Generally anti-flu drugs, such as oseltamivir (Tamiflu) and zanamivir (Relenza) work by blocking neuraminidase, a glycoprotein found on the influenza virus surface. Two types of neuraminidase are present in influenza A virus: group 1 and group 2. Both Tamiflu and Relenza were developed using a subset of group 2 structures, which were the only neuraminidase structures known at the time of their development. At the BCCA, researchers have recently computationally identified 30 known candidate drugs as strong competitive binders to group 1 influenza neuraminidases (which encompasses the H5N1 strain), and screened and identified 115 novel compounds sourced from NCI and Chembridge compound libraries that bind with equal or superior docking properties compared to Tamiflu. The BCCA has also identified 2 drug candidates that bind to Influenza A Nucleoprotein and an additional 26 novel compounds sourced from the NCI compound libraries that bind with high docking energy. All candidates in this suite of compounds, collectively referred to as Avi-Flu ONETM compounds,are believed not only to be potential therapeutic agents against avian flu, but potentially other diseases and disorders as well, and as such the BCCA has filed provisional patents on this technology.

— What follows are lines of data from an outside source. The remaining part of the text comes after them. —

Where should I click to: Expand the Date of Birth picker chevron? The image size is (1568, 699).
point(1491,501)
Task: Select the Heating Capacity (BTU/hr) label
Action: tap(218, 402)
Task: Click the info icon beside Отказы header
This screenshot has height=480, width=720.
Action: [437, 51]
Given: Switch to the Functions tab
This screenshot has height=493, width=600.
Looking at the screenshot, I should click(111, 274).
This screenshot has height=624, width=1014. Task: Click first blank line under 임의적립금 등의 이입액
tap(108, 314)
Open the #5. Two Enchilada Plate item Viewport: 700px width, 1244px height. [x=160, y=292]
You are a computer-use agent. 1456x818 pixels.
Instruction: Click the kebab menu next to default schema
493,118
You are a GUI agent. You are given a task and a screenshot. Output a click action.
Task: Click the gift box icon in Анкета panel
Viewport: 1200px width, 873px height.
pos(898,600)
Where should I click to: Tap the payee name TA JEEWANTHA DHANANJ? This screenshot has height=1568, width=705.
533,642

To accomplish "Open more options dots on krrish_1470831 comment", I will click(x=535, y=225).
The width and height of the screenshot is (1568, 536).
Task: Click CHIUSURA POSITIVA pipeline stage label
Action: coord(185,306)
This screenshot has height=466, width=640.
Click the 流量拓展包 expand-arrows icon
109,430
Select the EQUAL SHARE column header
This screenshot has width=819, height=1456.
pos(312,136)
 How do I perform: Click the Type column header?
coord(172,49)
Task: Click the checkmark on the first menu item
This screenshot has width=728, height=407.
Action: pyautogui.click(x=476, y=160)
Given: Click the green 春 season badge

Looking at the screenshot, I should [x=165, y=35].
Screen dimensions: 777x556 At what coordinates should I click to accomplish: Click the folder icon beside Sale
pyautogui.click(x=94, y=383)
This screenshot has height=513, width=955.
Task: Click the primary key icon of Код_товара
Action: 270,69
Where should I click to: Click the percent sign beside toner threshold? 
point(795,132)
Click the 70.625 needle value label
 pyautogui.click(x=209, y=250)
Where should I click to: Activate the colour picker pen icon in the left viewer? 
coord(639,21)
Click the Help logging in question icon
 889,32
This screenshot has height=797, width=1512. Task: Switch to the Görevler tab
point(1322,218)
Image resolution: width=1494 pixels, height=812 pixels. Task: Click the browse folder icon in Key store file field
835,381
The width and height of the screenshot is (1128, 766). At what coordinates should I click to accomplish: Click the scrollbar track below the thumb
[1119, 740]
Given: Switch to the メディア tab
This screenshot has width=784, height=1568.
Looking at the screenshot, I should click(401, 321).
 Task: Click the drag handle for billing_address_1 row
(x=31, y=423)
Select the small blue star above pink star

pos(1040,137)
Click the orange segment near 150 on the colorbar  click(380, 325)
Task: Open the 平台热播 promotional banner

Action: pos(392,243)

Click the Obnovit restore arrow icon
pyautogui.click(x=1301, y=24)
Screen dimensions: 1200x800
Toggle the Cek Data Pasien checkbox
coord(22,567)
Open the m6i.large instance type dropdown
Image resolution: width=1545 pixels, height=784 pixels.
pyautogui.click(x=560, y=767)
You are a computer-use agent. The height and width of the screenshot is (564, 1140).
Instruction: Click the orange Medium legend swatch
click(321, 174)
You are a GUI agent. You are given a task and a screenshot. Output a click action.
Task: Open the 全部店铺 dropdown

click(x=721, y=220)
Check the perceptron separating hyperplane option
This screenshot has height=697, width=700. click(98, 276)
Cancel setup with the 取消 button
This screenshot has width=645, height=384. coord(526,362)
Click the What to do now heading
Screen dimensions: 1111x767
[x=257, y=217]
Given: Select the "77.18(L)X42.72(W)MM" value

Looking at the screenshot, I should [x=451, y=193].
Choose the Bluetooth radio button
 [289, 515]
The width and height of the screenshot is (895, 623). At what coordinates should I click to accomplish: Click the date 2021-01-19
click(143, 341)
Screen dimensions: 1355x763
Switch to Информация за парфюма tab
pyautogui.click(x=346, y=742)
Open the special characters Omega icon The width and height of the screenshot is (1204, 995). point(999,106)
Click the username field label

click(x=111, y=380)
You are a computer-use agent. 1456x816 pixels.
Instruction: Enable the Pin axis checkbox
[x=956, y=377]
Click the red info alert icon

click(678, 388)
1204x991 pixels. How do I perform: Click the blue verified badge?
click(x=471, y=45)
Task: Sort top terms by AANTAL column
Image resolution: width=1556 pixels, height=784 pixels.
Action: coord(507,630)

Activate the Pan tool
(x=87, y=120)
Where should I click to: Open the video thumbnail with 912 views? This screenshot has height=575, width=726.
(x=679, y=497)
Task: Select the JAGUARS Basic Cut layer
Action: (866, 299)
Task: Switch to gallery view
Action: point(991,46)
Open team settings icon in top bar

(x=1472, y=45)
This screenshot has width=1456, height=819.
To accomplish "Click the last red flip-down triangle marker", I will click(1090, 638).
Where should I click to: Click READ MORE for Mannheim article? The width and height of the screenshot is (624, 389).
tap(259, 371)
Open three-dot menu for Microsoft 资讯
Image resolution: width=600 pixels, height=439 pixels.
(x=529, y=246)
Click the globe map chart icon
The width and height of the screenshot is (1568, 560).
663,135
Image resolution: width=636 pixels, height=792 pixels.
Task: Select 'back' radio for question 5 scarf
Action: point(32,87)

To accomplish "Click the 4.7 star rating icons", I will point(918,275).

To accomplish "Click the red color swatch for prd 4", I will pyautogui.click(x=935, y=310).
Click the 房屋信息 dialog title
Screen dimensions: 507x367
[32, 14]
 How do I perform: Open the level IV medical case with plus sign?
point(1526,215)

The current outbreaks of pathogenic avian influenza, which began in South-East Asia and now impacts eight Asian Nations, are the largest in the history of this disease. The H5N1 virus, the causative agent of this disease, has proven to be especially persistent; now considered endemic in many parts of Indonesia and Viet Nam in addition to portions of Cambodia, China, and Thailand. The highly pathogenic H5N1 strain of avian influenza is emerging as the most likely cause of the world’s next major influenza pandemic. Since the first reports of this virus crossing from poultry to humans in January 2004, recent outbreaks have extended the range of the virus in infected birds from Asia to Europe and Africa. The continuing presence of the influenza A/H5N1-virus is of concern because of the risk of its recombination with human influenza strains and/or its adaptation to humans by continuous mutation which could create a pandemic strain. Given that the H5N1 virus has resulted in more human death and disease than any other form of avian influenza virus, anti-flu drugs are being tested as potential therapeutic candidates. With case-fatality rates for human cases to date averaging 61% an H5N1 pandemic could potentially be far worse than historical type A influenza pandemics such as the avian flu-related H1N1 pandemic of 1918 (this claimed 50 million lives with a case fatality rate of 2-3 %).

Presently, the BCCA is conducting validation studies to confirm inhibitory activity of these compounds in industry-standard viral replication assays. Given that some of the compounds in the portfolio are known drugs it is expected that development and regulatory costs will be minimized.